If and only if anyone is still hungry, the inner function is created, and encloses the const variable about whether anyone is still hungry.
During the execution of this function, we know logically that the variable has been narrowed to either true
or "fileNotFound
.
And issue #56908 by @ahejlsberg admits it should work:
We currently preserve type refinements in closures for const variables
But TypeScript complains.
The playground shows the types:
type IsStillHungry = true | false | 'fileNotFound' | undefined
function solveWorldHungerStrategy(opts: { isAnyoneStillHungry: IsStillHungry }) {
const condition = opts.isAnyoneStillHungry
if (condition) {
condition
// ^? const condition: true | "fileNotFound"
function pretendToSolveWorldHunger() {
condition
// ^? const condition: boolean | "fileNotFound" | undefined
}
return pretendToSolveWorldHunger
}
return null
}
TypeScript never maintains narrowing of closed-over variables inside the body of function
declarations (statements), which are hoisted to the top of the enclosing function or global scope.

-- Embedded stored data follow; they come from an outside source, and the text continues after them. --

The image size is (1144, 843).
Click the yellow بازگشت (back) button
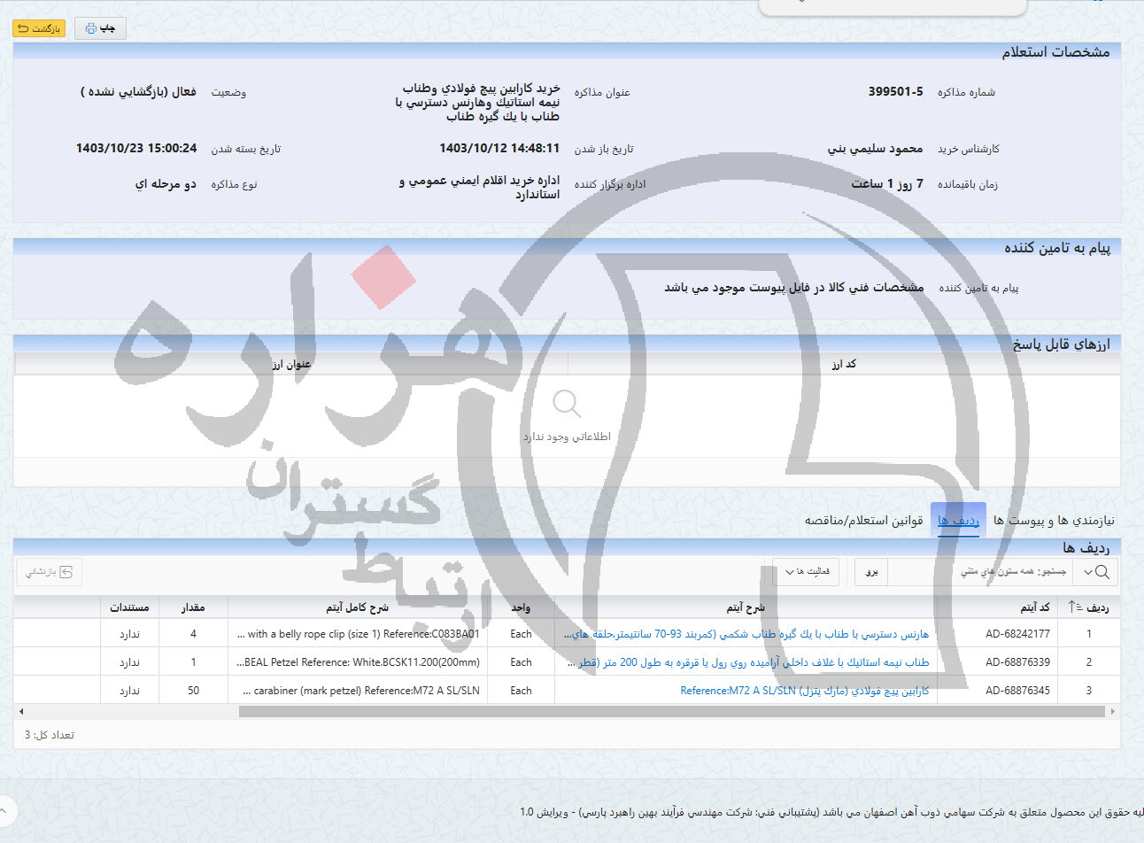(39, 28)
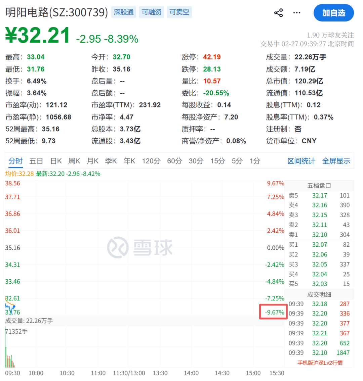Switch to the 日K chart tab
Viewport: 363px width, 381px height.
click(x=56, y=161)
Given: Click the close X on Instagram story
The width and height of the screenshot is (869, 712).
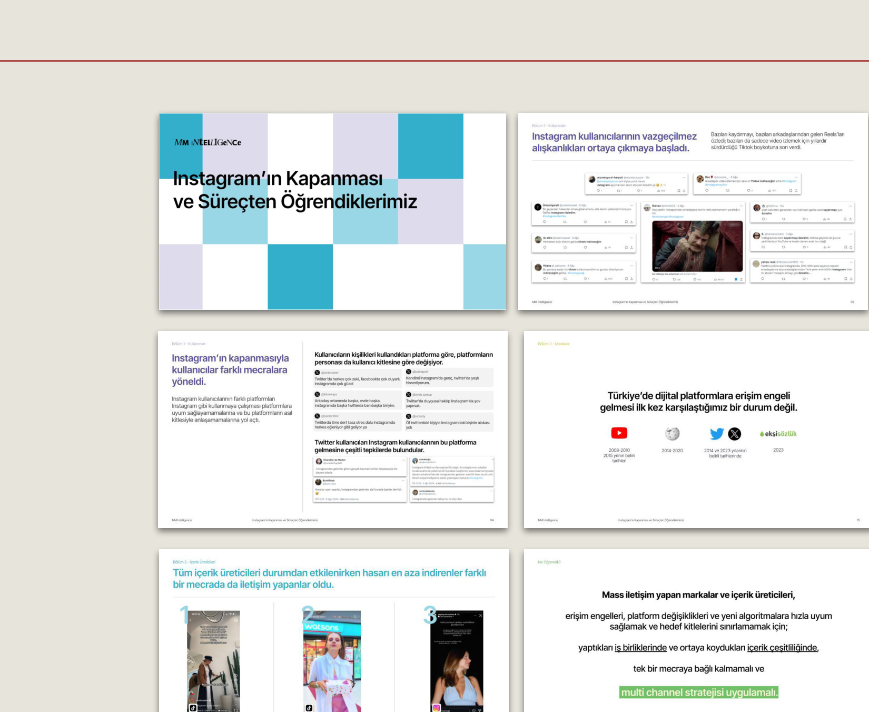Looking at the screenshot, I should [x=480, y=615].
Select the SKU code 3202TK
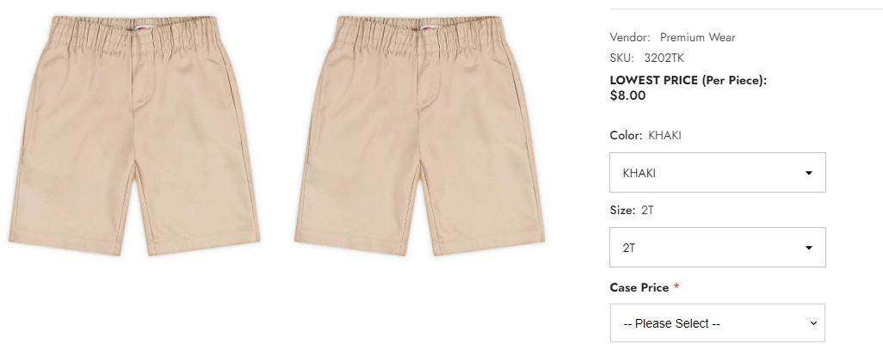This screenshot has width=883, height=350. (664, 58)
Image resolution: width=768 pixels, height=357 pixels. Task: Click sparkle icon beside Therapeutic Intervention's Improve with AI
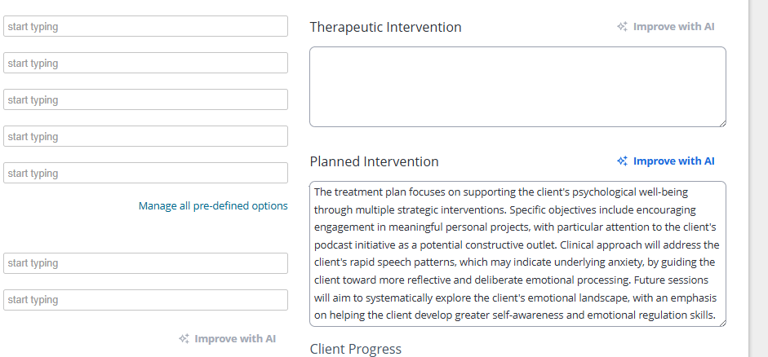[x=622, y=27]
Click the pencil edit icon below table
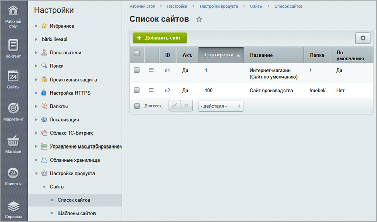Viewport: 377px width, 222px height. 174,106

In general that means the function can be called before the narrowing takes place. Indeed, inside the same pull request you quoted, microsoft/TypeScript#56908, it says:
Type refinements are not preserved in inner function and class declarations (due to hoisting).
If you change the declaration pretendToSolveWorldHunger
from a statement to an expression, then the narrowing is preserved:
function solveWorldHungerStrategy(
opts: { isAnyoneStillHungry: boolean | 'fileNotFound' | undefined }
) {
const condition = opts.isAnyoneStillHungry
if (condition) {
condition
// ^? const condition: true | "fileNotFound"
const pretendToSolveWorldHunger = function () {
condition
// ^? const condition: true | "fileNotFound"
}
return pretendToSolveWorldHunger
}
return null
}
Of course a const
that holds a primitive value cannot be reassigned, so in theory TypeScript could decide to preserve any narrowings of such const
variables, regardless of hoisting. But this is a missing feature of TypeScript, as described in the open feature request microsoft/TypeScript#36913.